→ Assigned task:
Could you copy every entry exactly, with nothing changed?
━━━ Material for the task
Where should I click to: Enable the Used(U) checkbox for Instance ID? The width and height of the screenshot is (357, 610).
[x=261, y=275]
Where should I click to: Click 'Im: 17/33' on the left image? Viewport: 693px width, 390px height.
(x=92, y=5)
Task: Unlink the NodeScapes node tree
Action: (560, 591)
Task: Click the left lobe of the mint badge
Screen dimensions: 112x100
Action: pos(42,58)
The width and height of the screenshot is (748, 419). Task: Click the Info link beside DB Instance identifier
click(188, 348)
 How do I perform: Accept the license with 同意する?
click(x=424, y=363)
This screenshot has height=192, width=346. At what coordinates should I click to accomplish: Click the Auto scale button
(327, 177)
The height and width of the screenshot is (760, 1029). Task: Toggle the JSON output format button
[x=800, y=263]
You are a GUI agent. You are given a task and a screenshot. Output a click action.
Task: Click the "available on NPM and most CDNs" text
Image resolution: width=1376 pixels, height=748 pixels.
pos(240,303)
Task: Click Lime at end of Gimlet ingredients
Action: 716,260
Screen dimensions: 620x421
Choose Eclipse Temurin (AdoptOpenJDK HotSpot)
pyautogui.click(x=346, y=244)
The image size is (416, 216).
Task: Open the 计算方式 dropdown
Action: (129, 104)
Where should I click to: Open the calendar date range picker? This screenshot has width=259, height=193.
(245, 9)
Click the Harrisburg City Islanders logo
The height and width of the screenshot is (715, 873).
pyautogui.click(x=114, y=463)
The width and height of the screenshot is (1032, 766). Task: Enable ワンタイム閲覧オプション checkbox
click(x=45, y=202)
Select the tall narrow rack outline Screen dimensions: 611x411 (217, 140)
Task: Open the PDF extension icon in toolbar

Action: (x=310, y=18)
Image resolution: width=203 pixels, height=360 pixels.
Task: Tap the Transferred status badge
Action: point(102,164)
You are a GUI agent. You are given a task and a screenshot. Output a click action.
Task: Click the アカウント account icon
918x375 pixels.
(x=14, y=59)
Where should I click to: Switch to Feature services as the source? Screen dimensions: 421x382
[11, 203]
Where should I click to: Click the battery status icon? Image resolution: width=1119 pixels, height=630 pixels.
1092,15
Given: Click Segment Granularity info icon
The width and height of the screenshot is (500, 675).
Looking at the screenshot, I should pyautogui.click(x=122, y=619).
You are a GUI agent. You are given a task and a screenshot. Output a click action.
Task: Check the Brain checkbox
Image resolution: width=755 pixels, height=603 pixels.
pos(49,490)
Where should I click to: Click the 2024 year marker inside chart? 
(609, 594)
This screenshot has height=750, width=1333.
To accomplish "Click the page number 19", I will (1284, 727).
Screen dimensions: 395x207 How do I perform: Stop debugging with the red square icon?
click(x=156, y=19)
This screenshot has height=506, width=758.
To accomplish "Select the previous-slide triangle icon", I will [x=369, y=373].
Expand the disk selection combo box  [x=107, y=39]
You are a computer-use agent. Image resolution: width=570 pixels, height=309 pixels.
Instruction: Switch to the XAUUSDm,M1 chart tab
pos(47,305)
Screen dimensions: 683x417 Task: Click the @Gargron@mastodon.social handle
━━━━━━
→ Worked solution:
Where should I click to: Enable the Used(U) checkbox for Instance ID? The width and height of the screenshot is (357, 610).
[x=261, y=275]
Where should I click to: Click 'Im: 17/33' on the left image? Viewport: 693px width, 390px height.
(x=92, y=5)
Task: Unlink the NodeScapes node tree
Action: (560, 591)
Task: Click the left lobe of the mint badge
Screen dimensions: 112x100
Action: pos(42,58)
The width and height of the screenshot is (748, 419). Task: Click the Info link beside DB Instance identifier
click(188, 348)
 How do I perform: Accept the license with 同意する?
click(x=424, y=363)
This screenshot has height=192, width=346. At what coordinates should I click to accomplish: Click the Auto scale button
(327, 177)
The height and width of the screenshot is (760, 1029). Task: Toggle the JSON output format button
[x=800, y=263]
You are a GUI agent. You are given a task and a screenshot. Output a click action.
Task: Click the "available on NPM and most CDNs" text
Image resolution: width=1376 pixels, height=748 pixels.
pos(240,303)
Task: Click Lime at end of Gimlet ingredients
Action: 716,260
Screen dimensions: 620x421
Choose Eclipse Temurin (AdoptOpenJDK HotSpot)
pyautogui.click(x=346, y=244)
The image size is (416, 216).
Task: Open the 计算方式 dropdown
Action: (129, 104)
Where should I click to: Open the calendar date range picker? This screenshot has width=259, height=193.
(245, 9)
Click the Harrisburg City Islanders logo
The height and width of the screenshot is (715, 873).
pyautogui.click(x=114, y=463)
The width and height of the screenshot is (1032, 766). Task: Enable ワンタイム閲覧オプション checkbox
click(x=45, y=202)
Select the tall narrow rack outline Screen dimensions: 611x411 (217, 140)
Task: Open the PDF extension icon in toolbar

Action: (x=310, y=18)
Image resolution: width=203 pixels, height=360 pixels.
Task: Tap the Transferred status badge
Action: point(102,164)
You are a GUI agent. You are given a task and a screenshot. Output a click action.
Task: Click the アカウント account icon
918x375 pixels.
(x=14, y=59)
Where should I click to: Switch to Feature services as the source? Screen dimensions: 421x382
[11, 203]
Where should I click to: Click the battery status icon? Image resolution: width=1119 pixels, height=630 pixels.
1092,15
Given: Click Segment Granularity info icon
The width and height of the screenshot is (500, 675).
Looking at the screenshot, I should pyautogui.click(x=122, y=619).
You are a GUI agent. You are given a task and a screenshot. Output a click action.
Task: Check the Brain checkbox
Image resolution: width=755 pixels, height=603 pixels.
pos(49,490)
Where should I click to: Click the 2024 year marker inside chart? 
(609, 594)
This screenshot has height=750, width=1333.
To accomplish "Click the page number 19", I will (1284, 727).
Screen dimensions: 395x207 How do I perform: Stop debugging with the red square icon?
click(x=156, y=19)
This screenshot has height=506, width=758.
To accomplish "Select the previous-slide triangle icon", I will [x=369, y=373].
Expand the disk selection combo box  [x=107, y=39]
You are a computer-use agent. Image resolution: width=570 pixels, height=309 pixels.
Instruction: Switch to the XAUUSDm,M1 chart tab
pos(47,305)
Screen dimensions: 683x417 Task: Click the @Gargron@mastodon.social handle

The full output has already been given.